Suppose you have some non-reactive computation that you want to publish. For example, a complicated query from a graph database (my specific example) or the results of an REST API call to another service. In these cases, the best solution is to "poll and diff". This means recomputing based on some interval and updating the publications with what changed.
The first example will randomly sample 5 of the players every 3 seconds (simulating polling some service), diff the results, and update the publication. You can use the ddp-analyzer-proxy to verify that the publication efficiently updates the publication.

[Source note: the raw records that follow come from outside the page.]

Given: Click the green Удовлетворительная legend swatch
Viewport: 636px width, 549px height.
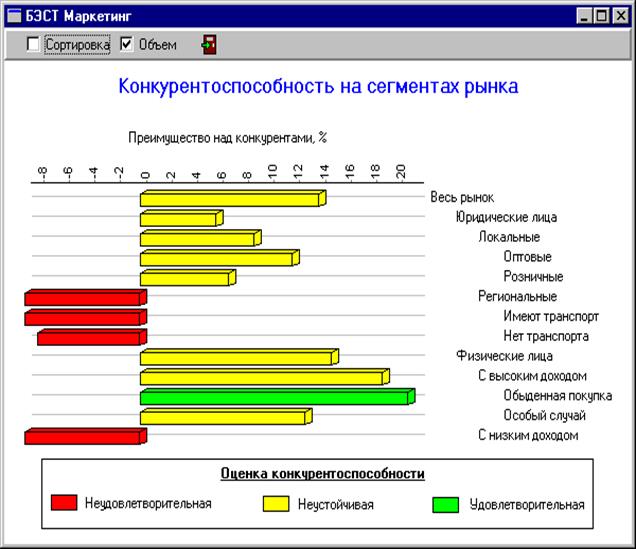Looking at the screenshot, I should tap(445, 504).
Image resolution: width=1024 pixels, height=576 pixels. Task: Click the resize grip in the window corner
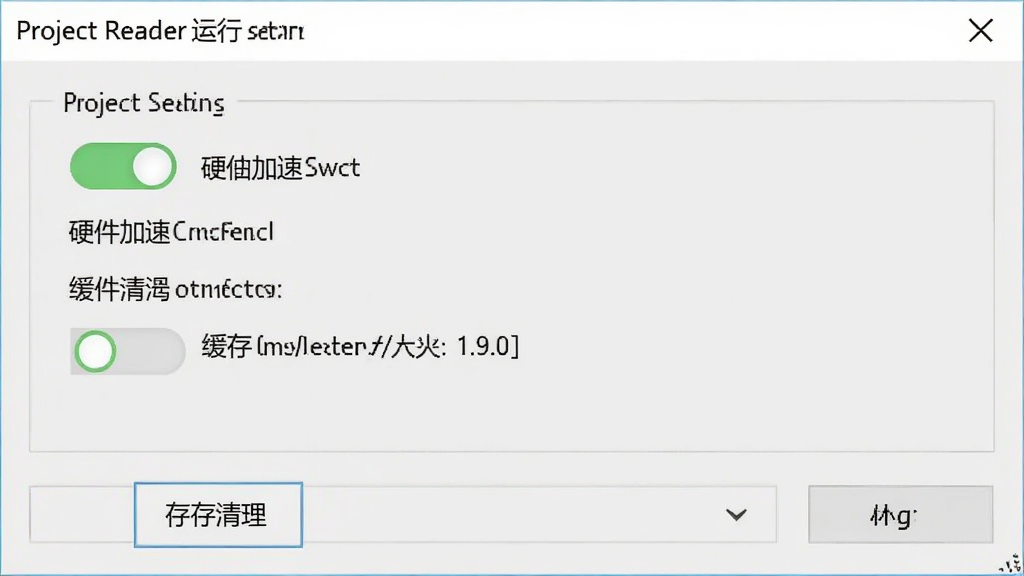pyautogui.click(x=1012, y=564)

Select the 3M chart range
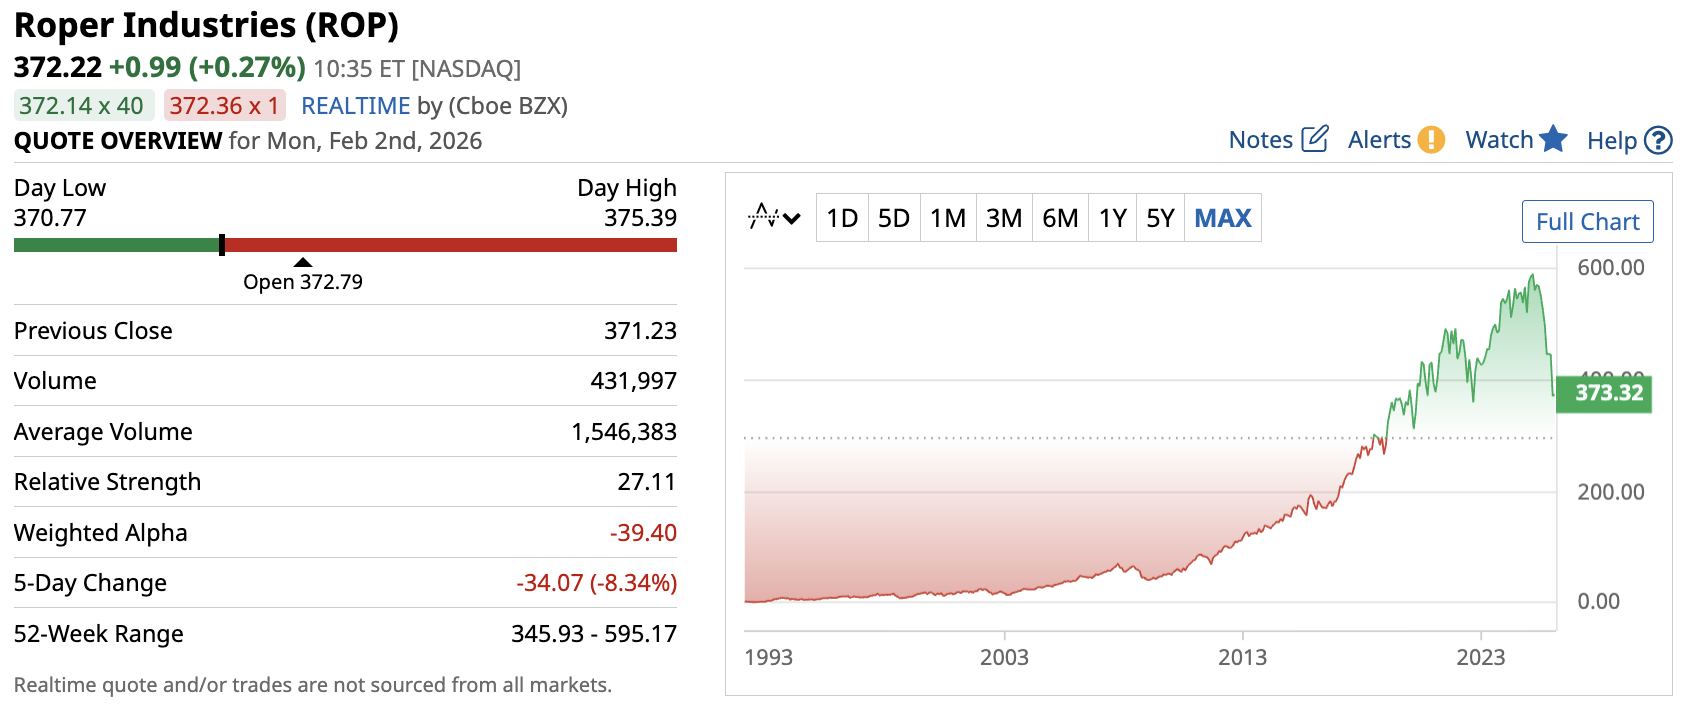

Now suppose you are doing some complicated query to create some feed for users. If you are scrolling through a list looking at the results, it can be kind of annoying when the order switches up on you. And expecially on mobile, you would always expect the newest results to come at the bottom, because you've already seen everything on top. This example, purposely does not stop the diff'd results and maintains the order of the results in the list. Using a template variable, we are able to preseve the order of the results until the user leaves the specific view.
Example 3 (demo)
Now suppose you have multiple services to poll-and-diff and publish to the client, but they act on the same collection. If you publish both to the same collection, the data will be mixed up. However, if you publish to different collections, then you may publish duplicate results. Thus one way to solve this problem is by adding a key to the documents that are published to the client to distinguish which collection they apply to. Luckily, merge-box will efficiently send the minimal amount of information necessary so any duplication between publications will be handled optimally.